SIEMPRE me ha sorprendido que, cuando se glosa la figura de Juan Pablo II, se acabe incurriendo en simplismos propios de una nomenclatura que nada tiene que ver con el cristianismo. Al analizar su pontificado, se recurre a calificativos extraños a su misión espiritual: se dice, por ejemplo, que Juan Pablo II es un Papa «progresista en las cuestiones sociales» y «conservador en los asuntos morales»: así, cuando denuncia los abusos del capitalismo salvaje, cuando anuncia la buena nueva a los pobres o condena la guerra de Irak, Wojtyla se convierte en un Papa izquierdista; cuando se opone al aborto o señala la conversión de la sexualidad en un chalaneo que despersonaliza al hombre, el Papa se transforma en adalid de la caverna y la carcundia. Esta trivialización de su mensaje denuncia la incapacidad de nuestra época para enjuiciar categorías espirituales que exceden la ramplona dialéctica materialista de «izquierdas» y «derechas». Una dialéctica, por lo demás, de vigencia muy restringida, que sólo adquiere sentido en la confrontación política de los últimos siglos. No se acaba de entender que el cristianismo es una opción más radical, un «camino mejor» -como lo definió San Pablo en su epístola primera a los corintios- que cifra el desarrollo del hombre en el reconocimiento de su fragilidad, trascendida por una fe que la dignifica. Así de complejo y así de sencillo; calificar esta exigente opción humanista con otros aderezos taxonómicos es una incongruencia, amén de una tergiversación. Pero llegará el tiempo en que hablar de «izquierdas» y «derechas» se convierta en pura arqueología del lenguaje (como hoy lo es, por ejemplo, hablar de «güelfos» y «gibelinos»); y, para entonces, el mensaje esencial del cristianismo mantendrá incólume su compromiso con el hombre.

Las multitudes que han seguido al Papa Wojtyla en esta visita con sabor a testamento gritaban con frecuencia: «¡Quédate!». Creo que, más que su mera presencia física, demandaban la permanencia del mensaje que predica, ese clima de emoción primigenia que sus palabras invocan. Escuchando a Juan Pablo II algo se remueve dentro de nosotros: es la nostalgia de una vida iluminada por el espíritu, en medio de un mundo que nos empuja a la búsqueda de una felicidad puramente hedonista y utilitaria. A la postre, esa consecución del bienestar material nos hace naufragar en un mar de insatisfacciones; y sentimos como una extirpación la pérdida de unas convicciones que hacen más enaltecedora nuestra andadura por el valle de las sombras.
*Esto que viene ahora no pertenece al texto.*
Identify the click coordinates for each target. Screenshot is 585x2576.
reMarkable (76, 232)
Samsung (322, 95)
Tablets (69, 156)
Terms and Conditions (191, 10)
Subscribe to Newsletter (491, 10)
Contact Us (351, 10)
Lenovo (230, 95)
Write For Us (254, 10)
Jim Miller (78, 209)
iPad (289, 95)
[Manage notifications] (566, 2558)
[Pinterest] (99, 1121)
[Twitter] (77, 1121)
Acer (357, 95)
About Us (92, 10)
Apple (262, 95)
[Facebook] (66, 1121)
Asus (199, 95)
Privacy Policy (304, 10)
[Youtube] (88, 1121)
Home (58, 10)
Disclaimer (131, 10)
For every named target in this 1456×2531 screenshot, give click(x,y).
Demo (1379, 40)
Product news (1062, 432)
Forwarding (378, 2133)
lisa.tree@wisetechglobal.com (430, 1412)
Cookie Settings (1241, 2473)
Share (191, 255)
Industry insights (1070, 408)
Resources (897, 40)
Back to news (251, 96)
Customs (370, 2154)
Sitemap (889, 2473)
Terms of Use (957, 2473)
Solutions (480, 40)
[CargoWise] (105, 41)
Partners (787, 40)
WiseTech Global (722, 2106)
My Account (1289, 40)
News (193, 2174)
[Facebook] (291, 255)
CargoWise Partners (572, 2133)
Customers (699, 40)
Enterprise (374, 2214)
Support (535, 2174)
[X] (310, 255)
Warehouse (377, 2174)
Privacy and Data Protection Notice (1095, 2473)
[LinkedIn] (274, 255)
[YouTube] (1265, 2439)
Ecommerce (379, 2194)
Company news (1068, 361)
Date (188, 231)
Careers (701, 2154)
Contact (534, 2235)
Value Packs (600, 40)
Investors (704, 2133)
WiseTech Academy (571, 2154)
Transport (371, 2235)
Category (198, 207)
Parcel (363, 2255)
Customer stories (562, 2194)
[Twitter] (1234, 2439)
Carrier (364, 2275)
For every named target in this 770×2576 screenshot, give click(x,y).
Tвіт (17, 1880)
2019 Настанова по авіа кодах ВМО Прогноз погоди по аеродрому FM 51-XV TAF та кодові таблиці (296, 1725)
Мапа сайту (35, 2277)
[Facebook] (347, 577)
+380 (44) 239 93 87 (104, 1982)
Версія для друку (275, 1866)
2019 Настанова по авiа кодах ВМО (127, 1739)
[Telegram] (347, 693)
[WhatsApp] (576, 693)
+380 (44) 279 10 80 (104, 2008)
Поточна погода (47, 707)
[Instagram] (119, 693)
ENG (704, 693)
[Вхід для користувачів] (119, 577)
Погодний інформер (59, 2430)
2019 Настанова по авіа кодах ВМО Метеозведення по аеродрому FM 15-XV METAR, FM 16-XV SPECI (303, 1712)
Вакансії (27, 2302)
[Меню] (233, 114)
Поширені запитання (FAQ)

La soberbia contemporánea creyó que podría matar a Dios, como quien borra de una tachadura una entelequia demasiado lejana; pero enseguida esa soberbia se convirtió en hastío y desvalimiento, porque al matar a Dios estábamos matando una parte de nosotros mismos que nos completaba, una parte de nuestra humanidad intrínseca, pues nuestra naturaleza no puede entenderse sin esa vocación de espiritualidad.

De esa nostalgia de Dios nos ha hablado el Papa Wojtyla. Sus palabras, emitidas desde la lejanía de un micrófono, crean un encantamiento de proximidad, porque nombran ese hueco que nos duele como una amputación. Quienes han tenido la suerte de conocer a este hombre en la intimidad, nos hablan de una suerte de fluido espiritual contagioso que lo aureola. Creo que esa virtud misteriosa que no acertamos a designar tiene que ver con el despertar de nuestra conciencia, con el reconocimiento de una orfandad espiritual que nos obstinamos en mantener en hibernación, pero que, ante la eficacia revulsiva de sus palabras, reclama ser colmada. Y entonces exclamamos: «¡Quédate con nosotros!».